> _Task description_: Copy out the rows below word for word, leaving out the pictures.

------ Data extract ------

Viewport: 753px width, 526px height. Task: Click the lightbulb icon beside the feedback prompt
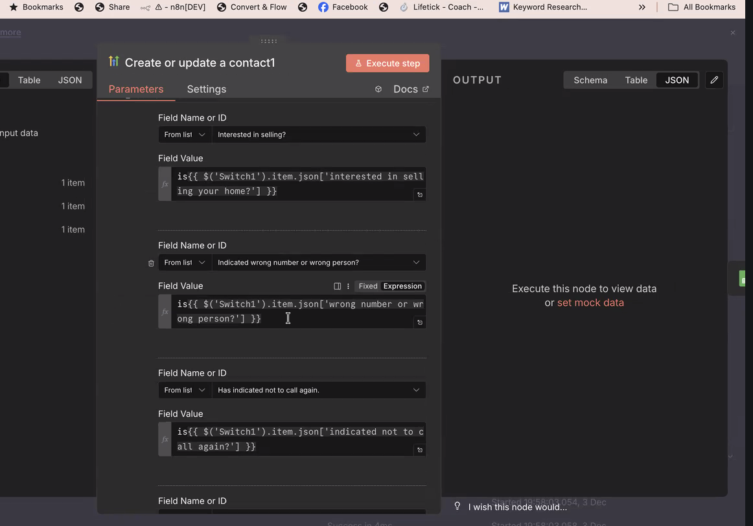(x=457, y=506)
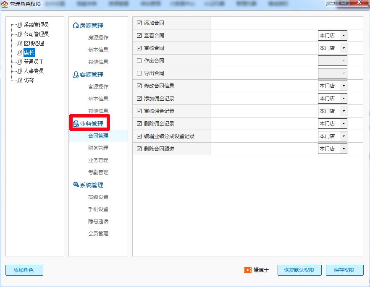The height and width of the screenshot is (287, 370).
Task: Expand the dropdown next to 删除合同跟进
Action: 343,149
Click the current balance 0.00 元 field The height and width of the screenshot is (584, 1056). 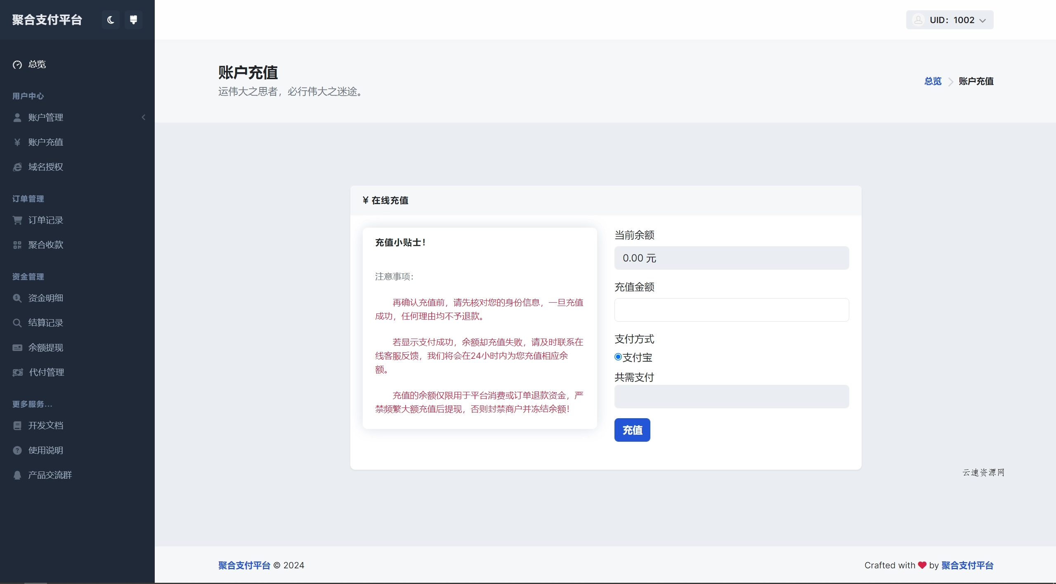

------

> _Task result_:
Viewport: 753px width, 526px height. Task: Click the lightbulb icon beside the feedback prompt
(x=457, y=506)
The height and width of the screenshot is (287, 370).
Task: Expand the dropdown next to 删除合同跟进
Action: 343,149
Click the current balance 0.00 元 field The height and width of the screenshot is (584, 1056). 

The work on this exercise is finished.